Good luck.  Hope you get a nice rug!


----------



## SELFBOW (Jun 8, 2015)

Sweet! 
Hope it works out for you. Its fun and also can test your nerves.

That second point I hope has a smooth transition. It doesn't look that way from that angle.


----------



## jerry russell (Jun 8, 2015)

This is going to be cool.  We will get this thing done.


----------



## charlie 2 arrow (Jun 8, 2015)

Good luck Al! I don't have a doubt in my mind you'll get er dun! Can't wait to hear the tale & see your hero pics!


----------



## Clipper (Jun 8, 2015)

I really like the edge on that point in the first picture.  It looks downright deadly.  Good luck on your hunt - glad you are getting to go.


----------



## Bucky T (Jun 9, 2015)

Very Nice!


----------



## Barry Duggan (Jun 9, 2015)

Wheweeee, with all this Bruce/Caitlin thang going on, you scared me there for a minute Al.


----------



## 2wheelfoster (Jun 10, 2015)

Good luck Al!


----------



## Blueridge (Jun 10, 2015)

looks good Al. Will get to see him up close and personal after you get this done.


----------



## rapid fire (Jun 10, 2015)

You can do this Mr. Al.  Wishing you the best.


----------



## TNGIRL (Jun 10, 2015)

WTG!!!!! another Al Chapman adventure, we get to go on with you!!!!! Looking forward to pics and stories!


----------



## Tikki (Jun 11, 2015)

That is what I like about you Al! Always creative. Go Big or Go Home!!!


----------



## Todd Cook (Jun 11, 2015)

Man those look good! I can't wait to see the results.After watching you shoot that selfbow the other day, I think them bears are in trouble.


----------



## gurn (Jun 14, 2015)

Focus and stick em Al


----------



## Larry Young Jr (Jun 16, 2015)

Those look awesome. Ill get see them up close in camp. Will and I heading up Friday am see yaw at hotel the night before we go to camp.


----------



## pnome (Jun 16, 2015)

Good luck Al!!


----------



## Al33 (Jun 16, 2015)

Larry Young Jr said:


> Those look awesome. Ill get see them up close in camp. Will and I heading up Friday am see yaw at hotel the night before we go to camp.
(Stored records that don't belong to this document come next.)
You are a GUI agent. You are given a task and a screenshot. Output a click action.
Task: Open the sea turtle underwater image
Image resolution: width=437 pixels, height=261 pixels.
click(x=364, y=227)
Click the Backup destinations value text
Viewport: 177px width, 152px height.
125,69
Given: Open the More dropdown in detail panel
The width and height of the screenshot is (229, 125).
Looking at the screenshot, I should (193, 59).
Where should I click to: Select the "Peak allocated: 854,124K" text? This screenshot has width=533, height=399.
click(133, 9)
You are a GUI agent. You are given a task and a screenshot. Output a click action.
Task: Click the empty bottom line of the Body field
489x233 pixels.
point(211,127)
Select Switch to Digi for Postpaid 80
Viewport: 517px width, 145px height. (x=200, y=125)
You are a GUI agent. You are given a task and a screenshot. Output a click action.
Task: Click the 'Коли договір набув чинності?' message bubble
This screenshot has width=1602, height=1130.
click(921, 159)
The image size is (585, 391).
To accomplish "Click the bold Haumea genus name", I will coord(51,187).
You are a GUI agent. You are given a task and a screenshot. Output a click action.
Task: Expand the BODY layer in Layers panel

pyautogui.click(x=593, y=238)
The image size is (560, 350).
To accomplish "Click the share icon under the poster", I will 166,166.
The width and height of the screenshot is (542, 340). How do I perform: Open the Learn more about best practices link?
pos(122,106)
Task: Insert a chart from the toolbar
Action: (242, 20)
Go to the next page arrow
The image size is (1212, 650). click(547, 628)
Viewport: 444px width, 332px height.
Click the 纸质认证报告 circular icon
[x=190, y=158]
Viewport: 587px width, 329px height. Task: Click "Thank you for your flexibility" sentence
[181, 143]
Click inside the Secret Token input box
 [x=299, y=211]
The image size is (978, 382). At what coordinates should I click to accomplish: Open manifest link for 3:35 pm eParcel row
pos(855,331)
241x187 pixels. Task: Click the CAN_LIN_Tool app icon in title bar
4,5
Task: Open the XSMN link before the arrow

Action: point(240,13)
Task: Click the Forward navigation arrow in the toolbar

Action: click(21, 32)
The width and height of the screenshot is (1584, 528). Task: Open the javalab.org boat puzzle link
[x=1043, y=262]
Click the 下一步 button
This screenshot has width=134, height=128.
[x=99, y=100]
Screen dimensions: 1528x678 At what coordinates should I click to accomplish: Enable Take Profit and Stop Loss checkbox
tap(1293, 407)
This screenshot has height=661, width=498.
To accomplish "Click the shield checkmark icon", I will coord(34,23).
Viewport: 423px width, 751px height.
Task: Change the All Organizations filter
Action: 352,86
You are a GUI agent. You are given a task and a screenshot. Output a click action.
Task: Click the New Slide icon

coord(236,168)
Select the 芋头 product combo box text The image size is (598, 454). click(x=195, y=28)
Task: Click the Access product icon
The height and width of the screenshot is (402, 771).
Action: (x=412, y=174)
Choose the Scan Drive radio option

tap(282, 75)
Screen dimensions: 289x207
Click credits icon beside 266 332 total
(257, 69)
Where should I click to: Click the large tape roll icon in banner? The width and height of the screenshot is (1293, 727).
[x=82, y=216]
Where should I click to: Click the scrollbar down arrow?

Good deal Larry, looking forward to seeing you again. Give my best to your dad please.

Thanks all for the well wishes, I am pretty much all packed up. Got some meds today which will hopefully help me pass a kidney stone and some good pain meds in case they don't.


----------



## Al33 (Jun 20, 2015)

About to taxi to the runway for take off. Pumped.


----------



## pine nut (Jun 20, 2015)

Best of luck Al.  Get a bigun!


----------



## dpoole (Jun 25, 2015)

well what is the story ???


----------



## Al33 (Jun 27, 2015)

Well, three in our group of five got bears but I did not. I had a fantastic time and hope I can do it again. Details to come later I hope.


----------